Kebijakan Perdagangan AS Membayangi Pergerakan IHSG dan Rupiah

Seorang pria berjalan di samping layar Bursa Efek Indonesia (BEI) di Jakarta, 2 Januari 2023. (ADEK BERRY / AFP)

J5NEWSROOM.COM, Jakarta – Ekonom perbankan Josua Pardede menilai pergerakan IHSG dan rupiah masih akan dipengaruhi oleh kebijakan Presiden Amerika Serikat Donald Trump yang cenderung berubah-ubah dan diumumkan secara cepat.

Josua mencontohkan bagaimana Trump awalnya berencana menerapkan tarif ekspor 50 persen untuk baja dan aluminium dari Kanada, namun kemudian membatalkannya setelah provinsi Ontario membatalkan pungutan listrik tambahan bagi pelanggan di Amerika. Meski demikian, mulai 12 Maret, Trump tetap menerapkan tarif 25 persen untuk baja dan aluminium dari 35 negara, termasuk Kanada dan 27 negara Uni Eropa.

Menurut Josua, kebijakan Trump ini memicu ketidakpastian yang berimbas negatif pada pasar. Meski demikian, respons IHSG masih positif dengan kenaikan 1,6 persen dan pasar obligasi juga mengalami peningkatan.
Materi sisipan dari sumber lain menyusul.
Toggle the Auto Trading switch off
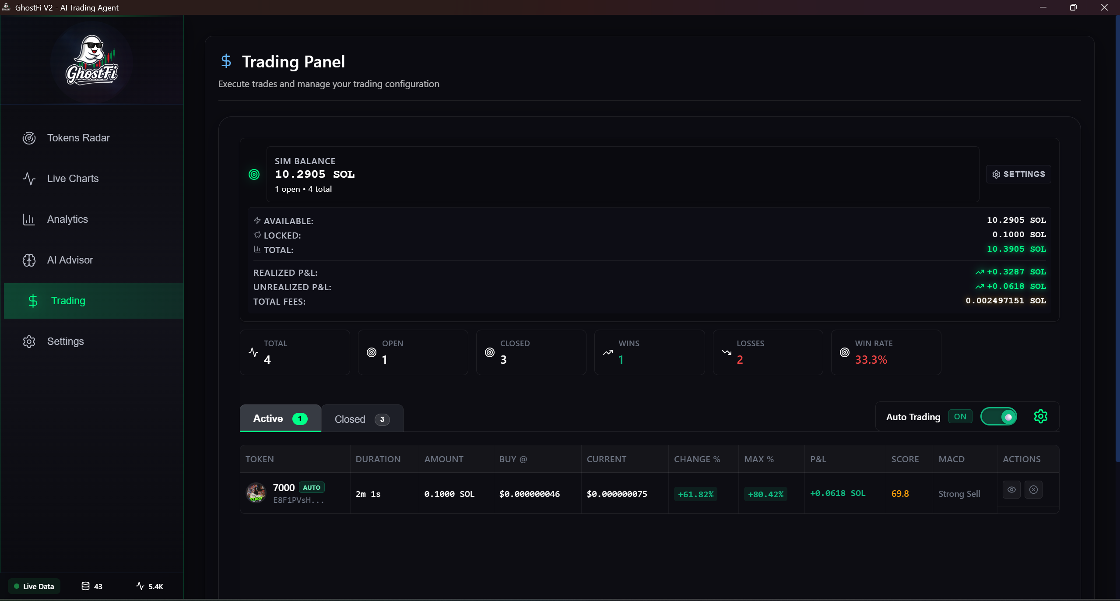Viewport: 1120px width, 601px height. point(999,416)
Namun, ketidakpastian ini juga membuat pasar saham global fluktuatif. Indeks saham Nasdaq dan Dow Jones di Amerika masing-masing terkoreksi empat dan dua persen, sementara di Asia hanya IHSG, Nikkei, dan Strait Times yang masih berada di zona hijau.
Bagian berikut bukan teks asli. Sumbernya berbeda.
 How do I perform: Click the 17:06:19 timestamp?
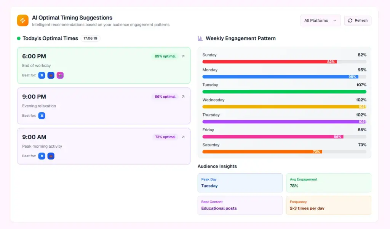(91, 38)
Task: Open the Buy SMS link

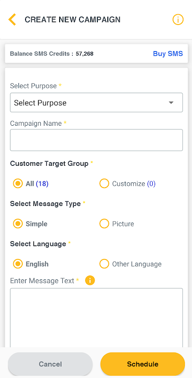Action: [x=168, y=53]
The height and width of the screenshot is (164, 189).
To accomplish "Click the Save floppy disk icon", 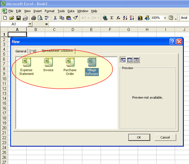I will (18, 18).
Di sisi lain, rupiah masih melemah hingga pertengahan minggu. Berdasarkan data Bloomberg, nilai tukar rupiah terhadap dolar AS turun ke Rp16.452 atau melemah 0,27 persen. Meskipun begitu, IHSG justru menguat 1,87 persen dan ditutup di level 6.665,09.

Josua optimistis bahwa implementasi kebijakan devisa hasil ekspor (DHE) sumber daya alam (SDA) yang mewajibkan parkir dana ekspor di dalam negeri selama 12 bulan dapat meningkatkan kepercayaan investor. Namun, ia menekankan bahwa investor asing masih berhati-hati terkait arah kebijakan pemerintah Amerika.

Sementara itu, ekonom CSIS Muhammad Habib menilai ketidakpastian kebijakan Trump akan menyulitkan negara-negara berkembang, termasuk Indonesia. Banyak perusahaan besar yang memilih berinvestasi kembali di Amerika untuk menghindari tarif tinggi. Hal ini berpotensi mengurangi aliran investasi ke negara-negara emerging market seperti Indonesia.

Habib menegaskan bahwa Indonesia tidak bisa menghadapi proteksionisme dengan proteksionisme, melainkan harus lebih terbuka dalam perdagangan global. Ia menyarankan pemerintah untuk memperluas perjanjian dagang dengan negara lain, seperti mempercepat ratifikasi Indonesia-Kanada, meningkatkan kerja sama ekonomi dengan Uni Eropa, Jepang, dan Australia, serta mengadopsi standar perdagangan yang lebih tinggi untuk menarik investasi.